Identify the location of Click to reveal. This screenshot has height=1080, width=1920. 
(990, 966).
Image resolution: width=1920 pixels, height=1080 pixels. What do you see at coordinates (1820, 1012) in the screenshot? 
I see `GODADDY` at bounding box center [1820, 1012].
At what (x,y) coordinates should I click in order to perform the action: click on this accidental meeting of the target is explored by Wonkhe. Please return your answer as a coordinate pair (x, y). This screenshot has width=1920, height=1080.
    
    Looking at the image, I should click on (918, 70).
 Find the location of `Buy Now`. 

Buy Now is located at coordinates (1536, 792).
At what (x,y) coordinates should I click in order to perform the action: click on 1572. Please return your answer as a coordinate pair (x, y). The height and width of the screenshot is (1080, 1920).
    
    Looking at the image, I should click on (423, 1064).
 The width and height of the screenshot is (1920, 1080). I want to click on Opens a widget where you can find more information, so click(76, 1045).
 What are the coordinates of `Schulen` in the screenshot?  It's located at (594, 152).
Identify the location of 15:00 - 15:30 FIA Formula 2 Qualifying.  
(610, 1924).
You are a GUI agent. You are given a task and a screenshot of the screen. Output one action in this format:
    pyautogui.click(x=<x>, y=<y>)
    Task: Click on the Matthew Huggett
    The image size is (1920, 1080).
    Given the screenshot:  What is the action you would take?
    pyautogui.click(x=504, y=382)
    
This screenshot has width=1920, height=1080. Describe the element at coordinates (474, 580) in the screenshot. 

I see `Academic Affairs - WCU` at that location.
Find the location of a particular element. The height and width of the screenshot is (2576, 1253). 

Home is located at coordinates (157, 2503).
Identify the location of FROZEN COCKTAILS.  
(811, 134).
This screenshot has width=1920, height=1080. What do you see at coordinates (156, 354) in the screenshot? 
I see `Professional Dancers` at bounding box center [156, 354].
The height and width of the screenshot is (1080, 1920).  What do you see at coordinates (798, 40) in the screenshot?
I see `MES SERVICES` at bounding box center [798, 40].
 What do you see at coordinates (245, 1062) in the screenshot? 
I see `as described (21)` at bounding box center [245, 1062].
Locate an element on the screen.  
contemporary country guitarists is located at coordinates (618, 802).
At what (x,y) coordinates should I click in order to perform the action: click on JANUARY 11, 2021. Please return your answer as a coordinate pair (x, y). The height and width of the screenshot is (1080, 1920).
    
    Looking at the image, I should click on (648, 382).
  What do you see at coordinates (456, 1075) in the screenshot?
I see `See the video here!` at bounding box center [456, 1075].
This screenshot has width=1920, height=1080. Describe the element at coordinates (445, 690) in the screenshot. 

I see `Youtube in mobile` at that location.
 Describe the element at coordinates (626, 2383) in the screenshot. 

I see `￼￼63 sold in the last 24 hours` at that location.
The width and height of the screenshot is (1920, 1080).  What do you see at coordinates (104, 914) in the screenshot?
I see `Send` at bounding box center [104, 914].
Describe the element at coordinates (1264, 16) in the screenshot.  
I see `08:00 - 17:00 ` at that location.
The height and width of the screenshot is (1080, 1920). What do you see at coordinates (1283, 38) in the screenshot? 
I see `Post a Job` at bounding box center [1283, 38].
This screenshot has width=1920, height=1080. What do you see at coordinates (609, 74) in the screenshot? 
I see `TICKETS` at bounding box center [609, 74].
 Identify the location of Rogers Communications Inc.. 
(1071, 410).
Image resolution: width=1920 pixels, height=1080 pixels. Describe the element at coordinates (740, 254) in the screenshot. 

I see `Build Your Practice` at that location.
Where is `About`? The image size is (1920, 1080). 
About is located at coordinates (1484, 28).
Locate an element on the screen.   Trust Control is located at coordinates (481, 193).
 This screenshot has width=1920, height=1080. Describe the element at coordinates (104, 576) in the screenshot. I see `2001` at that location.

:: Aim of the exercise ::
Present the records from the line containing "254) in the screenshot." through the end of the records, inclusive, as a Markdown table with the columns Row and Line. Leave out any blank lines.

:: Result for this task ::
| Row | Line |
|---|---|
| 1 | Image resolution: width=1920 pixels, height=1080 pixels. Describe the element at coordinates (740, 254) in the screenshot.  |
| 2 | I see `Build Your Practice` at that location. |
| 3 | Where is `About`? The image size is (1920, 1080).  |
| 4 | About is located at coordinates (1484, 28). |
| 5 | Locate an element on the screen.   Trust Control is located at coordinates (481, 193). |
| 6 |  This screenshot has width=1920, height=1080. Describe the element at coordinates (104, 576) in the screenshot. I see `2001` at that location. |